Ablations d’Arnold de Parscau
L’idée la plus intéressante d’Ablations, c’est, à mon avis, le nom du personnage principal : il s’appelle Pastor Cartalas.
Pablo Cartalas, donc, se réveille avec un rein en moins, mais il ne sait pas ce qui lui est arrivé. Il va donc mener dans son coin sa petite enquête pour essayer de comprendre, ce qui le conduira sur les traces d’un ancien chirurgien qui procède à des ablations et des greffes maison pour le plaisir de la pratique. Au passage, notre héros s’éloignera de sa femme et de son foyer – avec indifférence, semble-t-il – et renouera avec son ex.
Que dire ce premier film, sinon qu’il combine à peu près tout ce qui fait un film ennuyeux : l’acteur principal est à peu près aussi expressif qu’une huitre mal réveillée, les dialogues sont d’une platitude abyssale, l’ensemble du film manque terriblement de rythme, atteignant l’intensité d’une campagne de promotion pour le gâteau au yaourt (je ne sais pas si ça existe, mais vous imaginez). Ablations se raconte mieux par la négative : il n’est pas drôle, ne fait pas peur, et n’émeut pas. Alors qu’avec une histoire de vol d’organe, il y avait moyen de susciter quelque chose chez le spectateur. Malheureusement, les personnages pourraient perdre leurs poumons en plus de leurs reins qu’on en aurait franchement pas grand-chose à faire. Le film ne dit donc pas grand choses, ni sur l’impact que pourrait avoir l’ablation sur l’image de soi ou le rapport au corps, ni sur l’effritement d’une relation, ni sur le trafic d’organes ou la chirurgie clandestine. On a donc des scènes qui s’enchaînent et qui ne servent à rien : par exemple, au bout d’un moment, Pastor boit une bouteille d’eau d’un litre et demie. On a, en outre, des personnages complètement inconsistants ou pleins de clichés, surtout du côté féminin, entre la pauvre épouse délaissée et la maîtresse, dont la douceur apparente dissimule la mesquinerie et la possessivité, et qui doit avoir mal à la gorge à force de susurrer sans cesse pour entretenir son aura de glamour et de mystère. Les acteurs mêmes ne semblent pas y croire ; c’est peut-être par manque de conviction, d’ailleurs, que l’interprète du personnage principal articule si peu. Mais qu’est-ce que c’est pé-ni-ble ! Parfois, le scénariste Benoit Delepine et le réalisateur s’efforcent d’imprimer une patte personnelle, avec des détours par l’absurde, l’onirisme, un brin d’humour noir. Seulement, comme ces procédés ne sont pas mis au service d’un ensemble cohérent et que le film n’installe aucune atmosphère propre, ces tentatives s’avèrent bien vaines.

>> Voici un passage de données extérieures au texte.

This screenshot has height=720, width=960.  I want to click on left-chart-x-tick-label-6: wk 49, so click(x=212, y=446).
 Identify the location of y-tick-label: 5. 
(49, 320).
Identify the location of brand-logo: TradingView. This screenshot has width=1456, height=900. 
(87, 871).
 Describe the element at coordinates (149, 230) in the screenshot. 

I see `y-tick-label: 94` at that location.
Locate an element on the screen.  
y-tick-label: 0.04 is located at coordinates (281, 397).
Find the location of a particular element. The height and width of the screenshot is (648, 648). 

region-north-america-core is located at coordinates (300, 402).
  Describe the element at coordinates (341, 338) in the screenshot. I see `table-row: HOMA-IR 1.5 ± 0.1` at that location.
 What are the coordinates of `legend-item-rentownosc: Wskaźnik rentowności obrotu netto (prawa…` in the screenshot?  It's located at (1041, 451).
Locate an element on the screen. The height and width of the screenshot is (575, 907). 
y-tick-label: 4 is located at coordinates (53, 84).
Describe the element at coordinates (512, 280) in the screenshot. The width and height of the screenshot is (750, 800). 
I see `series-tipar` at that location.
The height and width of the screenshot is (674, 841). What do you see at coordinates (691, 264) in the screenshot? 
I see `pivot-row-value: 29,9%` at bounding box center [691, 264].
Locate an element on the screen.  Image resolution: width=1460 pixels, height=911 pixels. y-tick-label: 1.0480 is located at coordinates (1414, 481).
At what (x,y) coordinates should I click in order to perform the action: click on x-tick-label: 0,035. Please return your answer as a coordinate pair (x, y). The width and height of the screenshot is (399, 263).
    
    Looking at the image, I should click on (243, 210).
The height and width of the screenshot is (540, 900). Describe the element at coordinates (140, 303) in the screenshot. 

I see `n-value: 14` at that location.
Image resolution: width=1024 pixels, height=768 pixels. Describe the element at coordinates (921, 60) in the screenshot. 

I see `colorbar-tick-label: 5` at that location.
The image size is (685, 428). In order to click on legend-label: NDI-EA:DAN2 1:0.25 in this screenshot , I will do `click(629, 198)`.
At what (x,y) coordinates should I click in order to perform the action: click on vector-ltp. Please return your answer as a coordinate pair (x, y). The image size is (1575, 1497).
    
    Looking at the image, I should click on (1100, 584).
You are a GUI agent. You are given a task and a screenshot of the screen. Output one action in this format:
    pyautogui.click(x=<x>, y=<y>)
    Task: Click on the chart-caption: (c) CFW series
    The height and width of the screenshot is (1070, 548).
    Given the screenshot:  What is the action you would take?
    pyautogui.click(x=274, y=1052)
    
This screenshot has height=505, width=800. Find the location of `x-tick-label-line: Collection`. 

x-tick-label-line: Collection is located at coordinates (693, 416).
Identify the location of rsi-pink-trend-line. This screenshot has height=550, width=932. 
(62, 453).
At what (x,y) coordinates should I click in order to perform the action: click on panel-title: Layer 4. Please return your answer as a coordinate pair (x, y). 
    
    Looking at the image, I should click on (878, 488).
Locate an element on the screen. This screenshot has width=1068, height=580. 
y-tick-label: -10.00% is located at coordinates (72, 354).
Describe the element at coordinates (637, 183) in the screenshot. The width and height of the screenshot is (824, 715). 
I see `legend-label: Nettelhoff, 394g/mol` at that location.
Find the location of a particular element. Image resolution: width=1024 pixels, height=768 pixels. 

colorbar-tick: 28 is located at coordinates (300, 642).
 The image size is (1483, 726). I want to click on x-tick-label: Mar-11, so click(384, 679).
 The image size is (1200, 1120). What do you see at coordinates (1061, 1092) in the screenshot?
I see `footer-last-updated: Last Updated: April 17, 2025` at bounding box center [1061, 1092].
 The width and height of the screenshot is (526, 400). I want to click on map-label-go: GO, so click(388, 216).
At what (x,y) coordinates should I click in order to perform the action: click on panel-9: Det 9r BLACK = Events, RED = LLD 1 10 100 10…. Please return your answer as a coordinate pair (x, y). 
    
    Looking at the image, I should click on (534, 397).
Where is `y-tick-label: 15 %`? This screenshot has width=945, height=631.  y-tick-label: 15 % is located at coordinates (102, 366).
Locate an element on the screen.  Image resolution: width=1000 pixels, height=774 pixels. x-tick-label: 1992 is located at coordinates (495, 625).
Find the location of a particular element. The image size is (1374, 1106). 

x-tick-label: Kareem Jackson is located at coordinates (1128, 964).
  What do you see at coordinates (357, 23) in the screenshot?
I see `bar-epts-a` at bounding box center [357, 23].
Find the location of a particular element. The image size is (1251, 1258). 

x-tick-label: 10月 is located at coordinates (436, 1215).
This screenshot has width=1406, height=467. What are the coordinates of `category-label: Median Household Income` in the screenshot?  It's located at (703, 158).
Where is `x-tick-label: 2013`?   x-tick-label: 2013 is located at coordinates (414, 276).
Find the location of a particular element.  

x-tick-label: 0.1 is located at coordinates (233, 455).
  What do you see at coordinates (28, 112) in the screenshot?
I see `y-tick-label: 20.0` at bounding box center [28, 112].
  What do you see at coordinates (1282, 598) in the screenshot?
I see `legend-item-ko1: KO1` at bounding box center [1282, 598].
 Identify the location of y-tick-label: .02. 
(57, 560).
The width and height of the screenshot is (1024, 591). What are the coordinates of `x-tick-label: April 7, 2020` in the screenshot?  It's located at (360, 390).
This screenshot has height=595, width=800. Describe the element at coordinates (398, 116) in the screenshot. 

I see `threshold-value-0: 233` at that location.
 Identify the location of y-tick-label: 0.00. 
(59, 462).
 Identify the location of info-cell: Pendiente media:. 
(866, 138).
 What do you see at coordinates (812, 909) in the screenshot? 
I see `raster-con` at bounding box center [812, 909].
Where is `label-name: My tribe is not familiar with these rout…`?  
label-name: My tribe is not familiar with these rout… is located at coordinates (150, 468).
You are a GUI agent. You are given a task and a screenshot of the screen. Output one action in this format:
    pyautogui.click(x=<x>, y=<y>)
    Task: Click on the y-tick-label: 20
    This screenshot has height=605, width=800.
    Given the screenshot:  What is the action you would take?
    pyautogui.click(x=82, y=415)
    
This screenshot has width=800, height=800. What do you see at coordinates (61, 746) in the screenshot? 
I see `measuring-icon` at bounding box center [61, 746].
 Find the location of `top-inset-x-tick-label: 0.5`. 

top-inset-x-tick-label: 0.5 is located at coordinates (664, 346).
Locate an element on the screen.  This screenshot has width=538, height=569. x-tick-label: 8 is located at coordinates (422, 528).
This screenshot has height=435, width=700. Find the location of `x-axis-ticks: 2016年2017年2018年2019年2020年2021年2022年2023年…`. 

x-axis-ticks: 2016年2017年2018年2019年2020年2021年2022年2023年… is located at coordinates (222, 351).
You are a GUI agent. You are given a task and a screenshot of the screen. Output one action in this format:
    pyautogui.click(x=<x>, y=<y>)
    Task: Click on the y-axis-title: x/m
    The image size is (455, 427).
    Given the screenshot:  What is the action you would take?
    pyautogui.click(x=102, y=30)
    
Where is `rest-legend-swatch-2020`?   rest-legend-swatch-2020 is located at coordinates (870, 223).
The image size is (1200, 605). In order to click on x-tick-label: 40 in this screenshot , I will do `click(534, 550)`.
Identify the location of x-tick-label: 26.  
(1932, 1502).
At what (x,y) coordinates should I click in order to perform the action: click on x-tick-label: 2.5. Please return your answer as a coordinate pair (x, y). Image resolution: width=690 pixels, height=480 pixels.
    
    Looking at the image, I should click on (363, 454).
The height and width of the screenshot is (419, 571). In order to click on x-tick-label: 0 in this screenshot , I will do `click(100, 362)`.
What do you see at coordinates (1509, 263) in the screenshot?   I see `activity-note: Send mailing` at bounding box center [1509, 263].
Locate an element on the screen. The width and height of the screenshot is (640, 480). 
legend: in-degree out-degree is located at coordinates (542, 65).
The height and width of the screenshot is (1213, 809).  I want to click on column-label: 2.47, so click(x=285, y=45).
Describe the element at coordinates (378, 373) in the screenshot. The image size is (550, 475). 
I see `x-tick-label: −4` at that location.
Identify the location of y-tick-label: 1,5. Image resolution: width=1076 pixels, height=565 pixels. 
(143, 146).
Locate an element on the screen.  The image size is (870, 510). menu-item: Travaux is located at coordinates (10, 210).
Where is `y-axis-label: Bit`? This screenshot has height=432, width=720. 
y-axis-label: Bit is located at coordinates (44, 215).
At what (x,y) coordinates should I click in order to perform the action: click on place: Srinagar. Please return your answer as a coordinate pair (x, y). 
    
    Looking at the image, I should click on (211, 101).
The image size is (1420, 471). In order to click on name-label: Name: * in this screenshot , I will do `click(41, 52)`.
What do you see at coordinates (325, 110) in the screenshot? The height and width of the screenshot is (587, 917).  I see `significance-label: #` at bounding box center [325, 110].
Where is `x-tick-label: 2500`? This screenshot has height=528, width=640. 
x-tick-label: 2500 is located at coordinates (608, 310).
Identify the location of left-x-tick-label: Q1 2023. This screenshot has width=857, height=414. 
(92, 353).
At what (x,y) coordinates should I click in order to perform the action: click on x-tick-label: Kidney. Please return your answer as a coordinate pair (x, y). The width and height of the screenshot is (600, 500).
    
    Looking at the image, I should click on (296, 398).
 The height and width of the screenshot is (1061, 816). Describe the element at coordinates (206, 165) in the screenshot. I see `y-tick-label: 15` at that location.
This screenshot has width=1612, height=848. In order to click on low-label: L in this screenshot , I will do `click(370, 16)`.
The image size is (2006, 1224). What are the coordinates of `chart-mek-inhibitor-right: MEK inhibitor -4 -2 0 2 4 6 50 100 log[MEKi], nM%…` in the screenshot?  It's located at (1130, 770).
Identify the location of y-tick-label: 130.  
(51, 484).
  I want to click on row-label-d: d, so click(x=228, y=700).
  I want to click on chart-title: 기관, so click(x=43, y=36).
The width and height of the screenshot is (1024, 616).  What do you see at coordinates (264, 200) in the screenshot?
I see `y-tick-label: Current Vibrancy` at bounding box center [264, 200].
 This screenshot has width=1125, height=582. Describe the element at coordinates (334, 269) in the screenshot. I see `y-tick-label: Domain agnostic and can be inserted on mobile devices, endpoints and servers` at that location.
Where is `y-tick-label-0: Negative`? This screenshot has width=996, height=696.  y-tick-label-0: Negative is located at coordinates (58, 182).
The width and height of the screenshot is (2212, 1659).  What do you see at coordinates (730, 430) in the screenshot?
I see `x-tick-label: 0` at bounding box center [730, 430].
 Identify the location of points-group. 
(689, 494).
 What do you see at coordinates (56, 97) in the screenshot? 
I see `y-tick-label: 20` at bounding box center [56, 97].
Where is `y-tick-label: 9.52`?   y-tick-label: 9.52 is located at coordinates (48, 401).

Ablations est donc un film mou. Mous les personnages, molle la réalisation, mou le développement de l’histoire, molles les interactions. L’atout majeur de Pastor Cartalas est toutefois de nous transmettre son indifférence absolue face à ce qui se passe à l’écran. Le deuxième atout, c’est son nom, mais comme je vous l’ai dévoilé, je ne suis pas sure qu’il soit nécessaire de se déplacer pour en savoir plus.
Witching & Bitching d’Alex de la Iglesia
C’était l’un des films les plus attendus du Bifff 2014, Witching & Bitching a rempli la salle Henry Le Boeuf de Bozar et a conquis au passage le public avec une histoire abracadabrantesque dont seul Alex de la Iglesia a le secret. N’ayons pas peur des mots, le cinéaste a probablement réalisé ici son meilleur film depuis El dia de la bestia qui l’a consacré en 1996.
Tout démarre à la Puerta del Sol, le centre géométrique de l’Espagne, où se côtoient les touristes et les personnages costumés. Justement déguisés, quatre pioupiesques braqueurs vont attaquer une banque et se diriger vers la France. Mais ceux-ci se perdent dans un village peuplé de sorcières dénommé Zugarramurdi.
Personnages hauts en couleurs, humour décapant et monstres à la Famille Adams, Witching & Bitching vous embarque dans une folle aventure dont il serait peu aisé d’en dévoiler tous les atouts. Alternant à merveille l’horreur et la dérision, Alex de la Iglesia nous propose un monde enchanteur où le burlesque va rencontrer l’incongru dans une ambiance vespérale.
Nous renvoyant aux classiques du genre horrifique, le cinéaste espagnol a littéralement scotché le public par une récit cousu de fil d’or où la fête bachique des sorcières offre au spectateur une apothéose cinématographique mêlant action, aventure, fantastique, comédie, horreur et science-fiction.
Witching & Bitching fût le coup de coeur des Goya (huit trophées remportés sur dix) et il sera également le nôtre.